> [WHAT YOU HAVE TO DO]
Format every line of the records below as a JSON list of strings, one string per line, leaving out blank lines.

(Records from a data collection)

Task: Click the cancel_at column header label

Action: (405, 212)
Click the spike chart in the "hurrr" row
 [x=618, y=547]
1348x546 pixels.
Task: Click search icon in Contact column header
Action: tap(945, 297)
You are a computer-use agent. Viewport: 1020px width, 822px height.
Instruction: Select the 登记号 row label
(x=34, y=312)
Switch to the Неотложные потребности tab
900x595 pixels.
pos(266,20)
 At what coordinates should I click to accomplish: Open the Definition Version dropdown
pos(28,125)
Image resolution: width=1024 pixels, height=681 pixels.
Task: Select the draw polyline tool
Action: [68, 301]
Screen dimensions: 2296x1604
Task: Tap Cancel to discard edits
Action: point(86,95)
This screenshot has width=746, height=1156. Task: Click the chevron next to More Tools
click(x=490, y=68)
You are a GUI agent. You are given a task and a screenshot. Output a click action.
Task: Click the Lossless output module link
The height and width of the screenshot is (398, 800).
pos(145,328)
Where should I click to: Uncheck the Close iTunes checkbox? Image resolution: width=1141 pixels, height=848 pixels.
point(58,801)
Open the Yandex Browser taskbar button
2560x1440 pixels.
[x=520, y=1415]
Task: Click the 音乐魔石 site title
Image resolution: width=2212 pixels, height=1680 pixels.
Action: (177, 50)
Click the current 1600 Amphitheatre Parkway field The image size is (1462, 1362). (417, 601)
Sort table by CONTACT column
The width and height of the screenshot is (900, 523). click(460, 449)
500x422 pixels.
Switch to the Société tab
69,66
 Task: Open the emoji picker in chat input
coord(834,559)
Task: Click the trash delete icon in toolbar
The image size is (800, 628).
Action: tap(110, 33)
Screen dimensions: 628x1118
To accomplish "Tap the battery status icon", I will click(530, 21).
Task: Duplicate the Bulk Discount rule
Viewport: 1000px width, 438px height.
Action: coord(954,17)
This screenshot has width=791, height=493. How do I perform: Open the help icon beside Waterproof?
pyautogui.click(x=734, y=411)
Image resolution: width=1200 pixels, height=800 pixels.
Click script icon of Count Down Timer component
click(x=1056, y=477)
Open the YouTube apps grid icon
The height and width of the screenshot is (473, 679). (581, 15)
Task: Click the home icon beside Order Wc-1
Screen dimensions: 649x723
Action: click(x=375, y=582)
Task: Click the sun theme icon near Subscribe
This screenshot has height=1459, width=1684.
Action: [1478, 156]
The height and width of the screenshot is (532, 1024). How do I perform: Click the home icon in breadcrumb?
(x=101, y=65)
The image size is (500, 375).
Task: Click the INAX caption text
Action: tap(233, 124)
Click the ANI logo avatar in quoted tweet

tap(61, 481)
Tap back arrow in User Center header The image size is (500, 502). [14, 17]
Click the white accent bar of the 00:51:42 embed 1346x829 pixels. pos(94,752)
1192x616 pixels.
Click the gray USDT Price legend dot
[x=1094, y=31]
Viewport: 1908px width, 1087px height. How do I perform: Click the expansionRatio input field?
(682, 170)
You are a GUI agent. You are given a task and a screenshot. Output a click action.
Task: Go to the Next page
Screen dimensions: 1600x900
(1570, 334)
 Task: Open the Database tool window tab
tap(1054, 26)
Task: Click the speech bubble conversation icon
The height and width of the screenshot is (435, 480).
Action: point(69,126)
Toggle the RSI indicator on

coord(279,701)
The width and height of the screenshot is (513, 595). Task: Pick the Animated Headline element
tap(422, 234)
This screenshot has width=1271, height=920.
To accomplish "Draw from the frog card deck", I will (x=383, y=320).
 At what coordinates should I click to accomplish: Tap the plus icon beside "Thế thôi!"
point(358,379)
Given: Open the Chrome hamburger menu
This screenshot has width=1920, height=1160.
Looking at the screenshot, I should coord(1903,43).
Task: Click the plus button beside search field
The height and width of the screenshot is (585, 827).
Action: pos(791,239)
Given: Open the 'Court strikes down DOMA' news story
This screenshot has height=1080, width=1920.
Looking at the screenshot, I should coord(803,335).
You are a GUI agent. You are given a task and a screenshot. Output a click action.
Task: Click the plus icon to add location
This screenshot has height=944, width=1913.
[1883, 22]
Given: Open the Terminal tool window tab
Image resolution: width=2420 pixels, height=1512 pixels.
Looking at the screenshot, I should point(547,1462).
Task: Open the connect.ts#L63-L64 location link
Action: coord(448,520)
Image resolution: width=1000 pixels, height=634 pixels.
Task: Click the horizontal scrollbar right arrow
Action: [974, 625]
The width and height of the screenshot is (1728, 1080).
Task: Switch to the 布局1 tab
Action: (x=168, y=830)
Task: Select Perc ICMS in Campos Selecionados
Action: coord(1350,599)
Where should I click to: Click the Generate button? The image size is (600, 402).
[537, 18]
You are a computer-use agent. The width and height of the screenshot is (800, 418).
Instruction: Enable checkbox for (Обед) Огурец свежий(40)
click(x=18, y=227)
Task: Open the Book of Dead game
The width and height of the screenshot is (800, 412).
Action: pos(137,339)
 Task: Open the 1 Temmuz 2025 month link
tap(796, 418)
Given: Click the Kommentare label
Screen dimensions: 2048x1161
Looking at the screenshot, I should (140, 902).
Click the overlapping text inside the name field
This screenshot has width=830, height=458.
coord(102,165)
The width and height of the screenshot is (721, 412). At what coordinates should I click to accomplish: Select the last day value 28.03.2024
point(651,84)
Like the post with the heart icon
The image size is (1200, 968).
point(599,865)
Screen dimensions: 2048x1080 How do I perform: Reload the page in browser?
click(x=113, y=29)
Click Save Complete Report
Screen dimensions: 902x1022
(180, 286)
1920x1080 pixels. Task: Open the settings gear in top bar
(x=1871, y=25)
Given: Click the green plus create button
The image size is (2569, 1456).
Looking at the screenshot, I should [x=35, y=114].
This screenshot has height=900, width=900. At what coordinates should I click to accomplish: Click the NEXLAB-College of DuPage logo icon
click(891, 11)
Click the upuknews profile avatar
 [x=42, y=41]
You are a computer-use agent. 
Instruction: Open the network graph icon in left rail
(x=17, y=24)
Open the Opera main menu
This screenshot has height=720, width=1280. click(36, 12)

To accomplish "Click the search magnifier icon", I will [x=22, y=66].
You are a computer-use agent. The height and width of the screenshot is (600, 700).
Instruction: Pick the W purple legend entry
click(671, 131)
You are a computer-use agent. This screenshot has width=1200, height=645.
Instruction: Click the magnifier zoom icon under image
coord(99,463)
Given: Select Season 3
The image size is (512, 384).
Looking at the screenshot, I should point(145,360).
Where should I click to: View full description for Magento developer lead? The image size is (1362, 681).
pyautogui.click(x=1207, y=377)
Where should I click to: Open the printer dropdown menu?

> [COMPLETE OUTPUT]
[
  "Task: Click the cancel_at column header label",
  "Action: (405, 212)",
  "Click the spike chart in the \"hurrr\" row",
  " [x=618, y=547]",
  "1348x546 pixels.",
  "Task: Click search icon in Contact column header",
  "Action: tap(945, 297)",
  "You are a computer-use agent. Viewport: 1020px width, 822px height.",
  "Instruction: Select the 登记号 row label",
  "(x=34, y=312)",
  "Switch to the Неотложные потребности tab",
  "900x595 pixels.",
  "pos(266,20)",
  " At what coordinates should I click to accomplish: Open the Definition Version dropdown",
  "pos(28,125)",
  "Image resolution: width=1024 pixels, height=681 pixels.",
  "Task: Select the draw polyline tool",
  "Action: [68, 301]",
  "Screen dimensions: 2296x1604",
  "Task: Tap Cancel to discard edits",
  "Action: point(86,95)",
  "This screenshot has width=746, height=1156. Task: Click the chevron next to More Tools",
  "click(x=490, y=68)",
  "You are a GUI agent. You are given a task and a screenshot. Output a click action.",
  "Task: Click the Lossless output module link",
  "The height and width of the screenshot is (398, 800).",
  "pos(145,328)",
  "Where should I click to: Uncheck the Close iTunes checkbox? Image resolution: width=1141 pixels, height=848 pixels.",
  "point(58,801)",
  "Open the Yandex Browser taskbar button",
  "2560x1440 pixels.",
  "[x=520, y=1415]",
  "Task: Click the 音乐魔石 site title",
  "Image resolution: width=2212 pixels, height=1680 pixels.",
  "Action: (177, 50)",
  "Click the current 1600 Amphitheatre Parkway field The image size is (1462, 1362). (417, 601)",
  "Sort table by CONTACT column",
  "The width and height of the screenshot is (900, 523). click(460, 449)",
  "500x422 pixels.",
  "Switch to the Société tab",
  "69,66",
  " Task: Open the emoji picker in chat input",
  "coord(834,559)",
  "Task: Click the trash delete icon in toolbar",
  "The image size is (800, 628).",
  "Action: tap(110, 33)",
  "Screen dimensions: 628x1118",
  "To accomplish \"Tap the battery status icon\", I will click(530, 21).",
  "Task: Duplicate the Bulk Discount rule",
  "Viewport: 1000px width, 438px height.",
  "Action: coord(954,17)",
  "This screenshot has width=791, height=493. How do I perform: Open the help icon beside Waterproof?",
  "pyautogui.click(x=734, y=411)",
  "Image resolution: width=1200 pixels, height=800 pixels.",
  "Click script icon of Count Down Timer component",
  "click(x=1056, y=477)",
  "Open the YouTube apps grid icon",
  "The height and width of the screenshot is (473, 679). (581, 15)",
  "Task: Click the home icon beside Order Wc-1",
  "Screen dimensions: 649x723",
  "Action: click(x=375, y=582)",
  "Task: Click the sun theme icon near Subscribe",
  "This screenshot has height=1459, width=1684.",
  "Action: [1478, 156]",
  "The height and width of the screenshot is (532, 1024). How do I perform: Click the home icon in breadcrumb?",
  "(x=101, y=65)",
  "The image size is (500, 375).",
  "Task: Click the INAX caption text",
  "Action: tap(233, 124)",
  "Click the ANI logo avatar in quoted tweet",
  "tap(61, 481)",
  "Tap back arrow in User Center header The image size is (500, 502). [14, 17]",
  "Click the white accent bar of the 00:51:42 embed 1346x829 pixels. pos(94,752)",
  "1192x616 pixels.",
  "Click the gray USDT Price legend dot",
  "[x=1094, y=31]",
  "Viewport: 1908px width, 1087px height. How do I perform: Click the expansionRatio input field?",
  "(682, 170)",
  "You are a GUI agent. You are given a task and a screenshot. Output a click action.",
  "Task: Go to the Next page",
  "Screen dimensions: 1600x900",
  "(1570, 334)",
  " Task: Open the Database tool window tab",
  "tap(1054, 26)",
  "Task: Click the speech bubble conversation icon",
  "The height and width of the screenshot is (435, 480).",
  "Action: point(69,126)",
  "Toggle the RSI indicator on",
  "coord(279,701)",
  "The width and height of the screenshot is (513, 595). Task: Pick the Animated Headline element",
  "tap(422, 234)",
  "This screenshot has width=1271, height=920.",
  "To accomplish \"Draw from the frog card deck\", I will (x=383, y=320).",
  " At what coordinates should I click to accomplish: Tap the plus icon beside \"Thế thôi!\"",
  "point(358,379)",
  "Given: Open the Chrome hamburger menu",
  "This screenshot has width=1920, height=1160.",
  "Looking at the screenshot, I should coord(1903,43).",
  "Task: Click the plus button beside search field",
  "The height and width of the screenshot is (585, 827).",
  "Action: pos(791,239)",
  "Given: Open the 'Court strikes down DOMA' news story",
  "This screenshot has height=1080, width=1920.",
  "Looking at the screenshot, I should coord(803,335).",
  "You are a GUI agent. You are given a task and a screenshot. Output a click action.",
  "Task: Click the plus icon to add location",
  "This screenshot has height=944, width=1913.",
  "[1883, 22]",
  "Given: Open the Terminal tool window tab",
  "Image resolution: width=2420 pixels, height=1512 pixels.",
  "Looking at the screenshot, I should point(547,1462).",
  "Task: Open the connect.ts#L63-L64 location link",
  "Action: coord(448,520)",
  "Image resolution: width=1000 pixels, height=634 pixels.",
  "Task: Click the horizontal scrollbar right arrow",
  "Action: [974, 625]",
  "The width and height of the screenshot is (1728, 1080).",
  "Task: Switch to the 布局1 tab",
  "Action: (x=168, y=830)",
  "Task: Select Perc ICMS in Campos Selecionados",
  "Action: coord(1350,599)",
  "Where should I click to: Click the Generate button? The image size is (600, 402).",
  "[537, 18]",
  "You are a computer-use agent. The width and height of the screenshot is (800, 418).",
  "Instruction: Enable checkbox for (Обед) Огурец свежий(40)",
  "click(x=18, y=227)",
  "Task: Open the Book of Dead game",
  "The width and height of the screenshot is (800, 412).",
  "Action: pos(137,339)",
  " Task: Open the 1 Temmuz 2025 month link",
  "tap(796, 418)",
  "Given: Click the Kommentare label",
  "Screen dimensions: 2048x1161",
  "Looking at the screenshot, I should (140, 902).",
  "Click the overlapping text inside the name field",
  "This screenshot has width=830, height=458.",
  "coord(102,165)",
  "The width and height of the screenshot is (721, 412). At what coordinates should I click to accomplish: Select the last day value 28.03.2024",
  "point(651,84)",
  "Like the post with the heart icon",
  "The image size is (1200, 968).",
  "point(599,865)",
  "Screen dimensions: 2048x1080 How do I perform: Reload the page in browser?",
  "click(x=113, y=29)",
  "Click Save Complete Report",
  "Screen dimensions: 902x1022",
  "(180, 286)",
  "1920x1080 pixels. Task: Open the settings gear in top bar",
  "(x=1871, y=25)",
  "Given: Click the green plus create button",
  "The image size is (2569, 1456).",
  "Looking at the screenshot, I should [x=35, y=114].",
  "This screenshot has height=900, width=900. At what coordinates should I click to accomplish: Click the NEXLAB-College of DuPage logo icon",
  "click(891, 11)",
  "Click the upuknews profile avatar",
  " [x=42, y=41]",
  "You are a computer-use agent. ",
  "Instruction: Open the network graph icon in left rail",
  "(x=17, y=24)",
  "Open the Opera main menu",
  "This screenshot has height=720, width=1280. click(36, 12)",
  "To accomplish \"Click the search magnifier icon\", I will [x=22, y=66].",
  "You are a computer-use agent. The height and width of the screenshot is (600, 700).",
  "Instruction: Pick the W purple legend entry",
  "click(671, 131)",
  "You are a computer-use agent. This screenshot has width=1200, height=645.",
  "Instruction: Click the magnifier zoom icon under image",
  "coord(99,463)",
  "Given: Select Season 3",
  "The image size is (512, 384).",
  "Looking at the screenshot, I should point(145,360).",
  "Where should I click to: View full description for Magento developer lead? The image size is (1362, 681).",
  "pyautogui.click(x=1207, y=377)",
  "Where should I click to: Open the printer dropdown menu?"
]